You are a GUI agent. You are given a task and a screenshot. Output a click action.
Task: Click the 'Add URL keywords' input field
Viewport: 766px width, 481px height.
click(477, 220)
---
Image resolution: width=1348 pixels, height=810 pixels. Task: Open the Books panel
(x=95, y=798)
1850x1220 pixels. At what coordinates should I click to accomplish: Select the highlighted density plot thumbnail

• **Problem details**:
Would you please copy, word for word, everything above from the line containing "Image resolution: width=1348" down to the line containing "1850x1220 pixels. At", those two lines included?

• **Response area**:
Image resolution: width=1348 pixels, height=810 pixels. Task: Open the Books panel
(x=95, y=798)
1850x1220 pixels. At what coordinates should I click to accomplish: Select the highlighted density plot thumbnail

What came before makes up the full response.